The output must be the data, printed exactly as written.

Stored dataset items
┄┄┄┄┄┄┄┄┄┄┄┄┄┄┄┄┄┄┄┄

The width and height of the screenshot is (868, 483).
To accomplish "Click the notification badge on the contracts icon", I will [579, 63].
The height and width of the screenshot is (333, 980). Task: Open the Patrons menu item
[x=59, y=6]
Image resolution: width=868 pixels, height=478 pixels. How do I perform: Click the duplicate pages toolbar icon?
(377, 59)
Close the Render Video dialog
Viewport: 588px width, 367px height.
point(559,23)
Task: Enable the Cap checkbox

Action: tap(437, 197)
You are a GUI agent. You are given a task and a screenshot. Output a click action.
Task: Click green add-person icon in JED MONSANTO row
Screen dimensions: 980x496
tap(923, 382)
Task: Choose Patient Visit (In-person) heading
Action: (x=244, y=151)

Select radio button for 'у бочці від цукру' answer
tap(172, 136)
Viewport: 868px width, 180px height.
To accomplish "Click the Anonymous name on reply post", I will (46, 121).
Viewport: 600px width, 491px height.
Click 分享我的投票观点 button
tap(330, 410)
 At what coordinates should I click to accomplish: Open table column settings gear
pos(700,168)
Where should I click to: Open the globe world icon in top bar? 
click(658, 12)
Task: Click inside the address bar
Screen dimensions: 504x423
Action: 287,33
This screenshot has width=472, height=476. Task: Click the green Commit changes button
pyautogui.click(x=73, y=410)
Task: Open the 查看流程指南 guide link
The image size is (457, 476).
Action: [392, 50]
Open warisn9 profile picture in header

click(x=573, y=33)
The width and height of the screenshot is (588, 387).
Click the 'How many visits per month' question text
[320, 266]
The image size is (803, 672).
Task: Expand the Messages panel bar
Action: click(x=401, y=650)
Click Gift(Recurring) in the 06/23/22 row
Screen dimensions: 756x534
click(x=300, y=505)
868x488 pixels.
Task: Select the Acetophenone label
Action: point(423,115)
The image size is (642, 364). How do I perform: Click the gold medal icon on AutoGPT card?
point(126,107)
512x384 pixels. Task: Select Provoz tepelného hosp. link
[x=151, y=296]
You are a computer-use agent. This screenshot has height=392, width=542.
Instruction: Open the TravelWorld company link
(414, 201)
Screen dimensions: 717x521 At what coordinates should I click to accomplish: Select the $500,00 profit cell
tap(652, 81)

┄┄┄┄┄┄┄┄┄┄┄┄┄┄┄┄┄┄┄┄

Written response:
The width and height of the screenshot is (868, 483).
To accomplish "Click the notification badge on the contracts icon", I will [579, 63].
The height and width of the screenshot is (333, 980). Task: Open the Patrons menu item
[x=59, y=6]
Image resolution: width=868 pixels, height=478 pixels. How do I perform: Click the duplicate pages toolbar icon?
(377, 59)
Close the Render Video dialog
Viewport: 588px width, 367px height.
point(559,23)
Task: Enable the Cap checkbox

Action: tap(437, 197)
You are a GUI agent. You are given a task and a screenshot. Output a click action.
Task: Click green add-person icon in JED MONSANTO row
Screen dimensions: 980x496
tap(923, 382)
Task: Choose Patient Visit (In-person) heading
Action: (x=244, y=151)

Select radio button for 'у бочці від цукру' answer
tap(172, 136)
Viewport: 868px width, 180px height.
To accomplish "Click the Anonymous name on reply post", I will (46, 121).
Viewport: 600px width, 491px height.
Click 分享我的投票观点 button
tap(330, 410)
 At what coordinates should I click to accomplish: Open table column settings gear
pos(700,168)
Where should I click to: Open the globe world icon in top bar? 
click(658, 12)
Task: Click inside the address bar
Screen dimensions: 504x423
Action: 287,33
This screenshot has width=472, height=476. Task: Click the green Commit changes button
pyautogui.click(x=73, y=410)
Task: Open the 查看流程指南 guide link
The image size is (457, 476).
Action: [392, 50]
Open warisn9 profile picture in header

click(x=573, y=33)
The width and height of the screenshot is (588, 387).
Click the 'How many visits per month' question text
[320, 266]
The image size is (803, 672).
Task: Expand the Messages panel bar
Action: click(x=401, y=650)
Click Gift(Recurring) in the 06/23/22 row
Screen dimensions: 756x534
click(x=300, y=505)
868x488 pixels.
Task: Select the Acetophenone label
Action: point(423,115)
The image size is (642, 364). How do I perform: Click the gold medal icon on AutoGPT card?
point(126,107)
512x384 pixels. Task: Select Provoz tepelného hosp. link
[x=151, y=296]
You are a computer-use agent. This screenshot has height=392, width=542.
Instruction: Open the TravelWorld company link
(414, 201)
Screen dimensions: 717x521 At what coordinates should I click to accomplish: Select the $500,00 profit cell
tap(652, 81)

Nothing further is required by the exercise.